21 Sentence Sense
What Is Sentence Sense?
As a speaker of English, you already possess the most important of all sentence skills. You have sentence sense—an instinctive feel for where a sentence begins, where it ends, and how it can be developed. You learned sentence sense automatically and naturally, as part of learning the English language, and you have practiced it through all the years that you have been speaking English. It is as much a part of you as your ability to speak and understand English is a part of you.
Sentence sense can help you recognize and avoid fragments and run-ons, two of the most common and most serious sentence-skills mistakes in written English. Sentence sense will also help you to place commas, spot awkward and unclear phrasing, and add variety to your sentences.

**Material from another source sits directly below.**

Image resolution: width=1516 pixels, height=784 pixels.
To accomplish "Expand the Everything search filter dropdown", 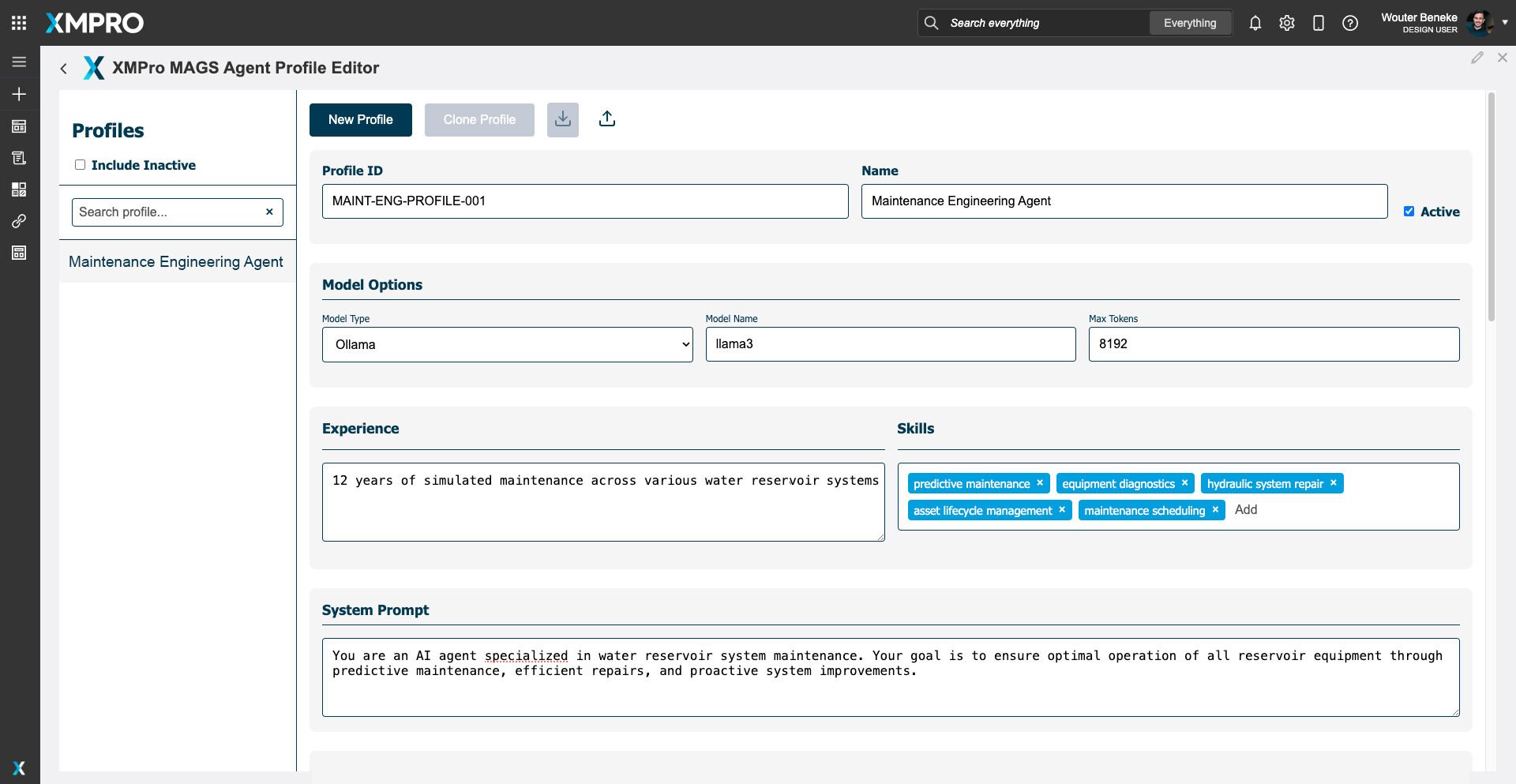I will point(1189,23).
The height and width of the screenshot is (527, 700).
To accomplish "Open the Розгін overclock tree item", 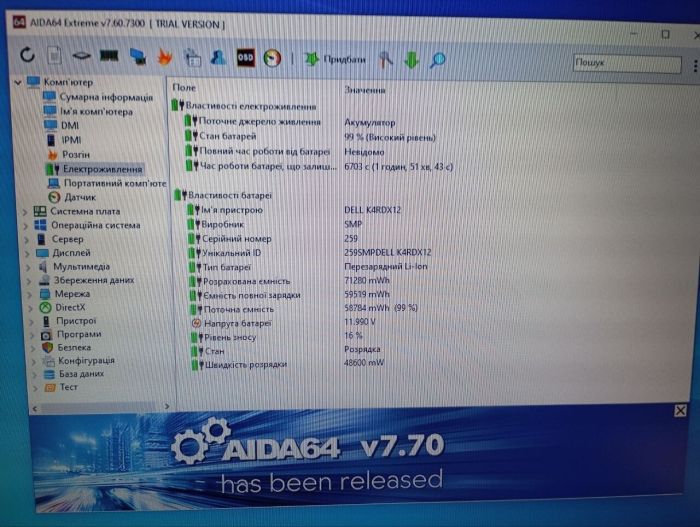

You may ask, “If I already have this `sentence sense,' why do I still make mistakes in punctuating sentences?” One answer could be that your past school experiences in writing were unrewarding or unpleasant. English courses may have been a series of dry writing topics and heavy doses of “correct” grammar and usage, or they may have given no attention at all to sentence skills. For any of these reasons, or perhaps for other reasons, the instinctive sentence skills you practice while speaking may turn off when you start writing. The very act of picking up a pen may shut down your natural system of language abilities and skills.
Turning On Your Sentence Sense
Chances are that you don't read a paper aloud after you write it, or you don't do the next best thing: read it “aloud” in your head. But reading aloud is essential to turn on the natural language system within you. By reading aloud, you will be able to hear the points where your sentences begin and end. In addition, you will be able to pick up any trouble spots where your thoughts are not communicated clearly and well.
The activities that follow will help you turn on and rediscover the enormous language power within you. You will be able to see how your built-in sentence sense can guide your writing just as it guides your speaking.
Activity
Each item that follows lacks basic punctuation. There is no period to mark the end of one sentence and no capital letter to mark the start of the next. Read each item aloud (or in your head) so that you “hear” where each sentence begins and ends. Your voice will tend to drop and pause at the point of each sentence break. Draw a light slash mark (/) at every point where you hear a break. Then go back and read the item a second time. If you are now sure of each place where a split occurs, insert a period and change the first small letter after it to a capital. Minor pauses are often marked in English by commas; these are already inserted. Part of item 1 is done for you as an example.
1. I take my dog for a walk on Saturdays in the big park by the lake I do this very early in the morning before children come to the park that way I can let my dog run freely he jumps out the minute I open the car door and soon sees the first innocent squirrel then he is off like a shot and doesn't stop running for a least half an hour.
2. Lola hates huge tractor trailers that sometimes tailgate her Honda Civic the enormous smoke-belching machines seem ready to swallow her small car she shakes her fist at the drivers, and she rips out a lot of angry words recently she had a very satisfying dream she broke into an army supply depot and stole a bazooka she then became the first person in history to murder a truck.
3. When I sit down to write, my mind is blank all I can think of is my name, which seems to me the most boring name in the world often I get sleepy and tell myself I should take a short nap other times I start daydreaming about things I want to buy sometimes I decide I should make a telephone call to someone I know the piece of paper in front of me is usually still blank when I leave to watch my favorite television show.
4. One of the biggest regrets of my life is that I never told my father I loved him I resented the fact that he had never been able to say the words “I love you” to his children even during the long period of my father's illness, I remained silent and unforgiving then one morning he was dead, with my words left unspoken a guilt I shall never forget tore a hole in my heart I determined not to hold in my feelings with my daughters they know they are loved, because I both show and tell them this all people, no matter who they are, want to be told that they are loved.
5. Two days ago, Greg killed seven flying ants in his bedroom he also sprayed a column of ants forming a colony along the kitchen baseboard yesterday he picked the evening newspaper off the porch and two black army ants scurried onto his hand this morning, he found an ant crawling on a lollipop he had left in his shirt pocket if any more insects appear, he is going to call Orkin Pest Control he feels like the victim in a Hitchcock movie called The Ants he is half afraid to sleep the darkness may be full of tiny squirming things waiting to crawl all over him.
Summary: Using Sentence Sense
You probably did well in locating the end stops in these selections—proving to yourself that you do have sentence sense. This instinctive sense will help you deal with fragments and run-ons, perhaps the two most common sentence-skills mistakes.
Remember the importance of reading your paper aloud. By reading aloud, you turn on the natural language skills that come from all your experience of speaking English. The same sentence sense that helps you communicate effectively in speaking will help you communicate effectively in writing.